## [TEXTO DE ESTUDO]
◇ ◇ ◇ ◇ ◇ ◇ ◇

Curso superior português rende menos do que secundário em 12 países da UE

Trabalhadores com o secundário de 12 países ou com o básico de quatro países recebem mais, em média, do que os diplomados portugueses. Numa década, Portugal só subiu salários dos menos qualificados.

Por mais sombrio que pareça o título, impõe-se começar este artigo com uma constatação: mais educação aumenta a probabilidade de emprego; abre a porta a rendimentos mais elevados; e conduz a melhor saúde mental.

São as estatísticas que o dizem. Investigadores da Universidade do Minho (UMinho), da Universidade de Aveiro e da equipa de research da Fundação José Neves (FJN) pegaram no Inquérito Nacional de Saúde 2019 e, com um modelo de equações estruturais, estimaram os seguintes resultados: com um curso superior, temos mais 16% de probabilidade de estarmos empregados face a quem só tem formação secundária; temos um rendimento 45% superior aos que só têm o secundário; e o nível de saúde mental é 0,13 acima dos restantes, numa escala de um a dez.

◇ ◇ ◇ ◇ ◇ ◇ ◇

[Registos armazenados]
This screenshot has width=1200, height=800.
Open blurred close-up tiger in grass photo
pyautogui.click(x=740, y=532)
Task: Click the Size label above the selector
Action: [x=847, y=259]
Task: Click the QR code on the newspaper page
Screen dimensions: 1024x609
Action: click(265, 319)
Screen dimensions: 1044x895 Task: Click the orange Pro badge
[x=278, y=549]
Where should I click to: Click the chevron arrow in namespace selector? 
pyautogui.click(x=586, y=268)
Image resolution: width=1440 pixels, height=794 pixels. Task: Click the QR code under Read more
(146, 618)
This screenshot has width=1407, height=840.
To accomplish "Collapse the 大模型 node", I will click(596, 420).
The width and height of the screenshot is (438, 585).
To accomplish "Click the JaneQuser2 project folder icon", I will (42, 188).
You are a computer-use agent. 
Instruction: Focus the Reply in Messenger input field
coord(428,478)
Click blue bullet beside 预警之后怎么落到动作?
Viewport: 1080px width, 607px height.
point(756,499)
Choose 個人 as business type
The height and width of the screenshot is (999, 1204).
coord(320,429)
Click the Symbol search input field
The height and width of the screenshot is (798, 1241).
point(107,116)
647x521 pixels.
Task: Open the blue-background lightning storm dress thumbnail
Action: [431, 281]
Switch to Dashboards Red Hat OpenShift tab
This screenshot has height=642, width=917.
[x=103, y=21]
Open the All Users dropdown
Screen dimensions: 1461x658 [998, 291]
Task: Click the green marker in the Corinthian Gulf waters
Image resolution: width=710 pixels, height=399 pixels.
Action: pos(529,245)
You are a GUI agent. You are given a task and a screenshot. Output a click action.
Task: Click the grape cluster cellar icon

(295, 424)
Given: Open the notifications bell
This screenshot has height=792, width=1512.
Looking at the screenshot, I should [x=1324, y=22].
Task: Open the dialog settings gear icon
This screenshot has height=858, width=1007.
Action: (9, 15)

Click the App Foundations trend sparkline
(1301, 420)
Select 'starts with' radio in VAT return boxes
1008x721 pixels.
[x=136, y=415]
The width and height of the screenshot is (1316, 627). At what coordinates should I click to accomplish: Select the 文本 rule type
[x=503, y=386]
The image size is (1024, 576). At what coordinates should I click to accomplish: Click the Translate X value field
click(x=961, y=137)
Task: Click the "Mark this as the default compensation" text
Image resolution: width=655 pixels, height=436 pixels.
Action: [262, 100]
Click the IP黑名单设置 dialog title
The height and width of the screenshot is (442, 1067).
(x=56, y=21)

◇ ◇ ◇ ◇ ◇ ◇ ◇

## [EXERCÍCIOS A REALIZAR]
(a) No artigo sobre os rendimentos dos diplomados, quanto superior é o rendimento estimado de quem tem um curso superior em relação a quem só tem o secundário?
(b) Transcreva do artigo sobre os rendimentos dos diplomados o trecho que se inicia nas palavras "Por mais sombrio" e termina depois das palavras "de um a dez.".
(c) Escreva a continuação do artigo sobre os rendimentos dos diplomados, partindo da última frase apresentada.

## [RESULTADOS POR EXERCÍCIO]
(a) É 45% superior.

(b)
Por mais sombrio que pareça o título, impõe-se começar este artigo com uma constatação: mais educação aumenta a probabilidade de emprego; abre a porta a rendimentos mais elevados; e conduz a melhor saúde mental.

São as estatísticas que o dizem. Investigadores da Universidade do Minho (UMinho), da Universidade de Aveiro e da equipa de research da Fundação José Neves (FJN) pegaram no Inquérito Nacional de Saúde 2019 e, com um modelo de equações estruturais, estimaram os seguintes resultados: com um curso superior, temos mais 16% de probabilidade de estarmos empregados face a quem só tem formação secundária; temos um rendimento 45% superior aos que só têm o secundário; e o nível de saúde mental é 0,13 acima dos restantes, numa escala de um a dez.

(c)
Mas, quando se muda a página deste diagnóstico, as conclusões são outras: a produtividade cresceu menos do que as qualificações e o rendimento médio líquido da população portuguesa mais qualificada, entre os 18 aos 64, é hoje mais baixo do que há dez anos. Isso acontece porque, na década passada, só os salários mais baixos e dos menos qualificados tiveram um crescimento real, que se deve, em grande medida, ao aumento do salário mínimo e à negociação colectiva.

Entre 2011 e 2019, segundo o INE, quem tinha o ensino básico viu o salário aumentar 5%, ao passo que no escalão com formação secundária o salário recuou 3% e com formação superior houve uma redução salarial de 11%.

Esta realidade estatística é confirmada pelos dados da distribuição de rendimento, que o Eurostat actualizou este mês. Entre 2010 e 2020, o rendimento médio anual dos portugueses que têm formação superior caiu 6,5%. São menos 1422 euros. Ganhavam cerca de 21.900 euros. Passaram a ganhar à volta de 20.500 euros.

Se uma empresa não tem capacidade para pagar um salário mínimo, então talvez não haja grande razão para a sua existência

Carlos Oliveira, co-fundador e presidente executivo da Fundação José Neves

Os que têm o ensino básico viram o rendimento médio subir 11%. São mais 1171 euros. Passaram de 10.270 anuais para 11.441 euros.

E os portugueses com ensino secundário tiveram um aumento de 5%, equivalente a mais 703 euros. Ganhavam 13.513 euros, passaram a receber 14.216 por ano.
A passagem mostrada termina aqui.